Gas Diffusion Electrode with Microporous Layers of Hydrophobicity Gradient Distribution for CO2 Electrolysis in a Zero-Gap Electrolyzer Operated with Pure Water

A zero-gap electrolyzer operated with pure water is much admired for electrochemical CO2 reduction (CO2RR), which could avoid the solid salt precipitation in the cathode. However, the current density of CO2RR in zero-gap electrolyzers is still much low, generally <100 mA cm–2. Herein, we present a wettability regulation strategy in the gas diffusion layer, in which the microporous layer with a hydrophobicity gradient (HG-MPL) is used to enhance the CO2 and electrolyte management.

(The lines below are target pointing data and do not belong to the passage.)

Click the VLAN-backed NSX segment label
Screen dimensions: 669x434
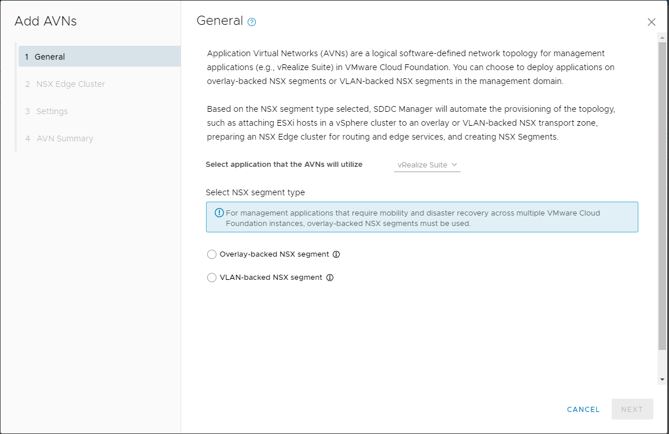(x=271, y=278)
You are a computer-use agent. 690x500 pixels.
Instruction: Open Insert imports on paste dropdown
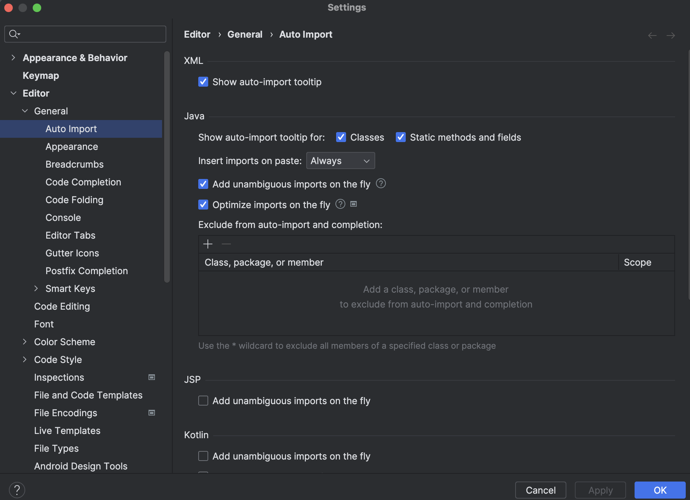(340, 161)
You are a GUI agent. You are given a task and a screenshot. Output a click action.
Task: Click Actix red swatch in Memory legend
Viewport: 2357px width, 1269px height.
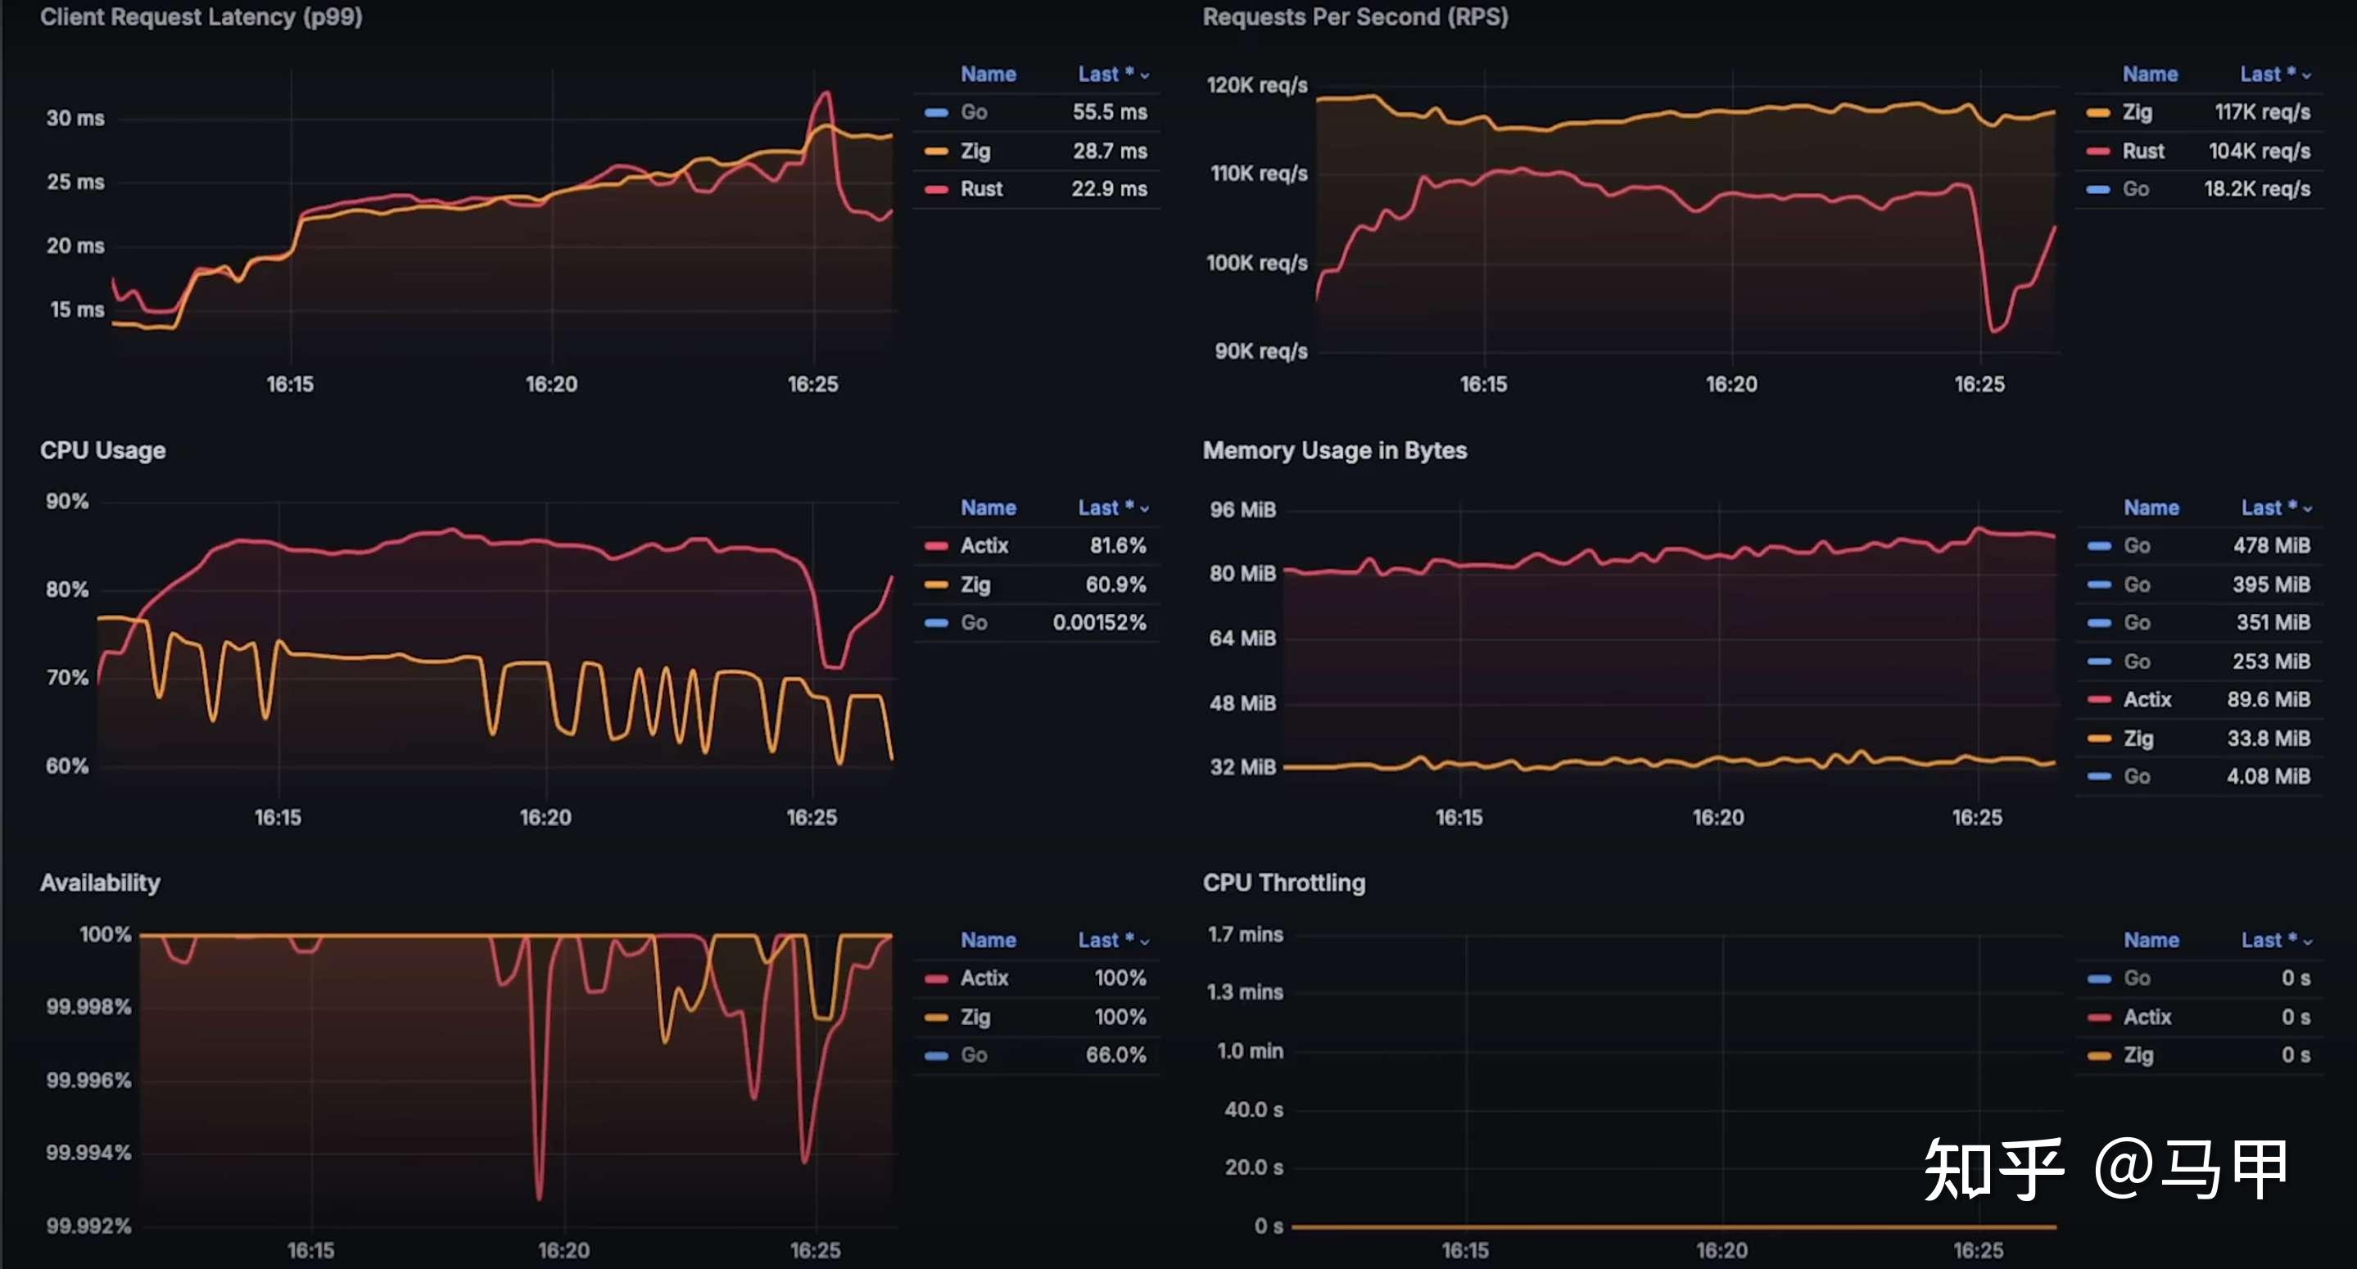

The HG-MPL provides an effective driving force for the removal of excess aqueous electrolytes, while the relatively hydrophilic sublayer of the MPL adjacent to the catalyst layer (CL) avoids overdrainage to maintain CL hydration. In addition, abundant hydrophobic pores, formed by interwoven particles between MPL sublayers, ensure gaseous CO2 transport. When tested in a zero-gap electrolyzer using pure water as an anolyte, the gas diffusion electrode with an HG-MPL obtains a current density of >200 mA cm–2 at 3.5 V with a Faradaic efficiency for CO of ∼89%, which effectively enhances the performance.